» Aim of the exercise: When you reach the line with "Expand the Word length dropdown" in the listing below, transcribe it and each line after it up to and including the line with "Click the Port", exactly and with nothing else.
─── Study material
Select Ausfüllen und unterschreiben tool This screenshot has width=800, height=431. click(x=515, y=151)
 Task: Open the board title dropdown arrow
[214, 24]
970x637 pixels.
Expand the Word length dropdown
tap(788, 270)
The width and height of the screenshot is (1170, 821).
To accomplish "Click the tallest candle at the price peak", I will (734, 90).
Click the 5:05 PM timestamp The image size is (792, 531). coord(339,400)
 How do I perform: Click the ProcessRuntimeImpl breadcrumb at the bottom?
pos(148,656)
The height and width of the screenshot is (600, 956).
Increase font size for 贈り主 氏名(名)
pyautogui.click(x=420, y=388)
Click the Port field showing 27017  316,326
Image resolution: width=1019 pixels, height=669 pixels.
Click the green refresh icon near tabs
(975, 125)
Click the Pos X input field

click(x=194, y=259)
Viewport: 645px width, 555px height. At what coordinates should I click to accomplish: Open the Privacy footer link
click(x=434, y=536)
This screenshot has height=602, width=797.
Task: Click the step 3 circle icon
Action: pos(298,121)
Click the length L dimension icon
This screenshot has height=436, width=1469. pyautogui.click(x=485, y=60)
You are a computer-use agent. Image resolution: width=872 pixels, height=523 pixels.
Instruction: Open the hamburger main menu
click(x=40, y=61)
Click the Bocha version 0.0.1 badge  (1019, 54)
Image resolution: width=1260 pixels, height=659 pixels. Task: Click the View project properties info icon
──────
» Solution to this problem:
Expand the Word length dropdown
tap(788, 270)
The width and height of the screenshot is (1170, 821).
To accomplish "Click the tallest candle at the price peak", I will (734, 90).
Click the 5:05 PM timestamp The image size is (792, 531). coord(339,400)
 How do I perform: Click the ProcessRuntimeImpl breadcrumb at the bottom?
pos(148,656)
The height and width of the screenshot is (600, 956).
Increase font size for 贈り主 氏名(名)
pyautogui.click(x=420, y=388)
Click the Port field showing 27017  316,326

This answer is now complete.